Erestor sniffed. “He hasn’t asked me to, Veryanis.”
“He will,” she said simply. “And – you will stay, won’t you? I won’t lose my brother again?”
“I have to go back to Tol Eressëa and speak with Elrond of course but after that I’ll come back if he’ll have me. And if we’re being strictly accurate, you were the one who was lost, I was there all the time.”
She punched him the way she used to when they were children. “You haven’t changed, you’re still impossible. All right, we’re not to lose each other again. Is that better?”
“You’ll be looking for ways to be rid of me after a while,” he teased her. “Eternity is a very long time.”
“We can worry about it when we get there,” she told him, resting her head against his shoulder again. “Until then, I’m going to just enjoy being part of a family again.”
“My Lady Vairë,” he said quietly, bowing low. “There’s no need to ask how you got here, is there?”
Her laugh was soft and warm. She came right up to him and reached up to pat his cheek. “There is nowhere I cannot go,” she said. “There are places my lord husband asks me not to visit, and out of respect for him, I don’t, but not because I cannot go there.” She slipped her hand into the crook of his arm while she was talking and smiled up at him. “Come. You were turning back, were you not?”
They walked a few paces before Erestor finally said, “You arranged this, didn’t you?”

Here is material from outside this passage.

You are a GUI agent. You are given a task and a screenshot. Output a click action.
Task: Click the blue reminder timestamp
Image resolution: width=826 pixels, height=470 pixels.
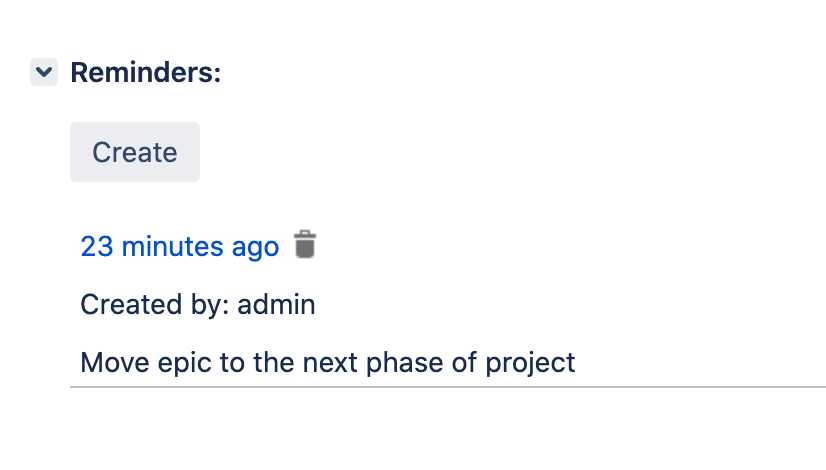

She shook her head. “Not this, no,” she said. “Sometimes I tell people where to find other people who might need them, but I knew he would find you in time, your pattern was not complete. And from you, it is a short reach to Elwing’s son, although Ereinion has already set that in motion. And from him, to that bright, restless, rebellious soul, Finarfin’s daughter, who I have always admired. And her husband with the silver hair….”
“Weaving people together,” Erestor said softly, the beginnings of a smile warming his face at the thought of his sister, and of a quiet-eyed blonde woman who, yes, did resemble her brother more than a little.
Hazel eyes laughed up at him and Vairë ducked her head in a quick, bird-like motion. “Of course,” she said. “Finding the patterns and guiding the thread. I record the past and watch over the present, but before everything else, matching colours and smoothing yarn is my life’s joy and what I do. And now you are here, the time has come for you to go about finding your life’s joy too.”